The answers to the last four of those questions point to the quantitative hits and misses of All That 1999. Nickelodeon proved that it could indeed deliver an audience, with an overall attendance of 436,280 in 1999 and 450,000 for the 2000 tour. This summer’s sequel also saw the addition of a Canadian city, Toronto, to the tour. As well, Nickelodeon discovered that where its presence as a network was stronger, the tour’s reception was stronger, with the strongest area for both viewership and the tour being the Northeast.

Festival website attendance on was strong as well, with over 1.8 million kid hits.
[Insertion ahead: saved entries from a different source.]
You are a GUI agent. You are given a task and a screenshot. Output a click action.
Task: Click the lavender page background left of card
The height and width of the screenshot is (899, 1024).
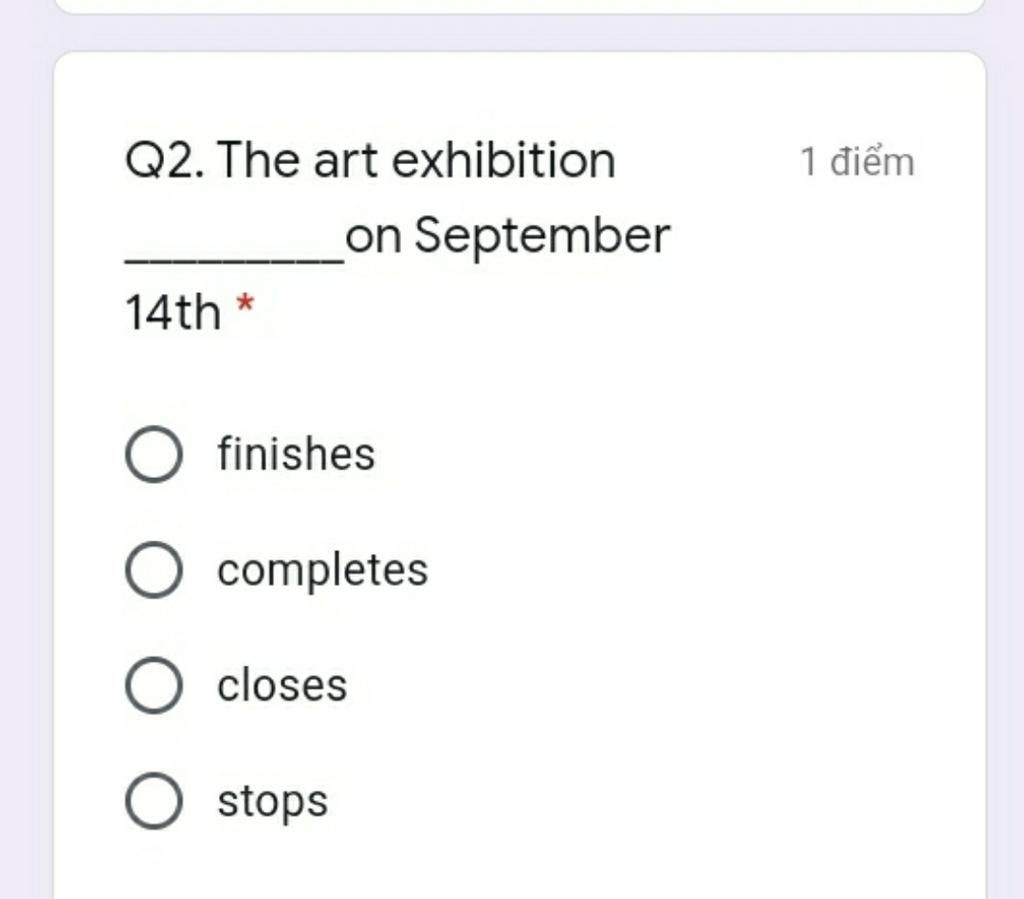pyautogui.click(x=25, y=450)
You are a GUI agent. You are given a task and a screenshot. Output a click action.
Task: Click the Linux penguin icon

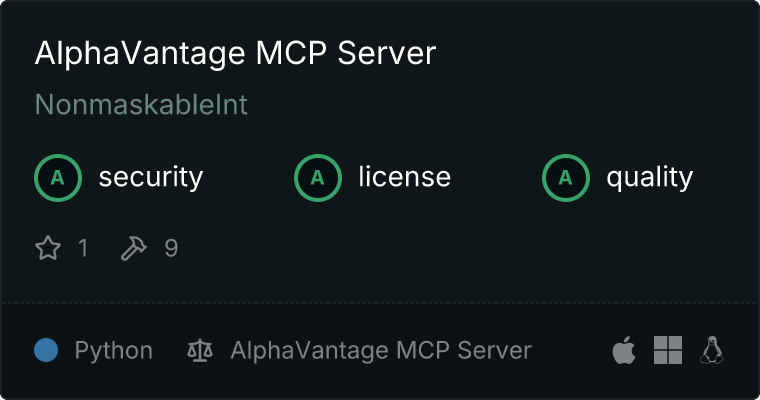[712, 350]
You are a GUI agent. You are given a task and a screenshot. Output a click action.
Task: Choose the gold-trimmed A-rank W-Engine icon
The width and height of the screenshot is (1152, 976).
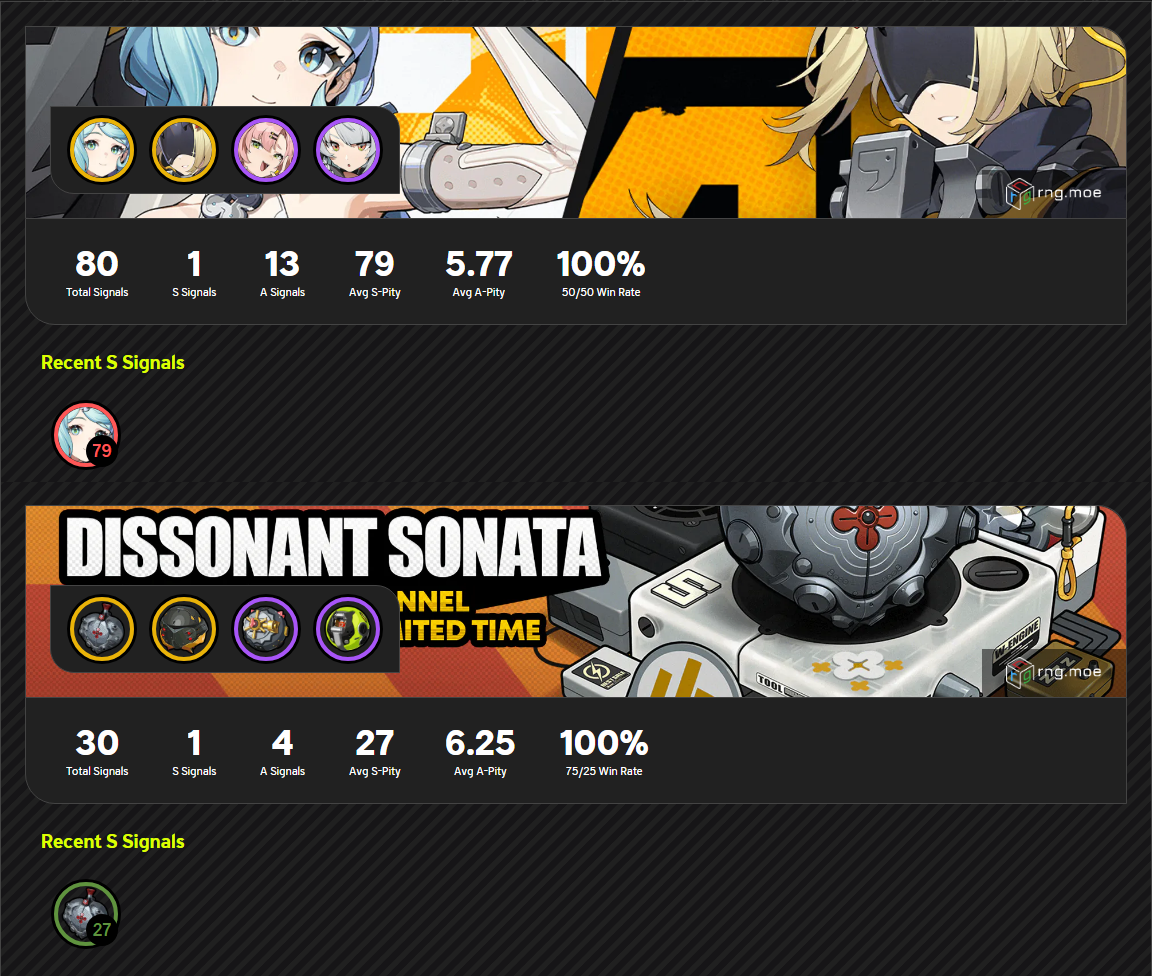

And the tour really delivered exposure, generating over 750 pages of general interest newspaper and magazine articles, valued at over US$5 million.

The cumulative answers to the last three questions are intermingled. Only Johnson & Johnson returned for the 2000 tour, noting a bump in summer `99 sales. KB Gear discovered post-tour that the demo for its digital cameras was skewing older at retail, and decided not to return. Since Reebok’s Back to School promo was a success in 1999, Phelan says it’s hard to tell how much of a role the tour played, since it was running alongside Reebok’s own TV, print, on-line and in-store programs. In the end, he decided that the tour didn’t really match Reebok’s target demo of kids ages six to 11, and skipped the 2000 tour. Reebok might not be gone for good though, as Phelan says he will take a look at rejoining in 2001, when he expects to have a new product for Nick’s eight to 14 demo.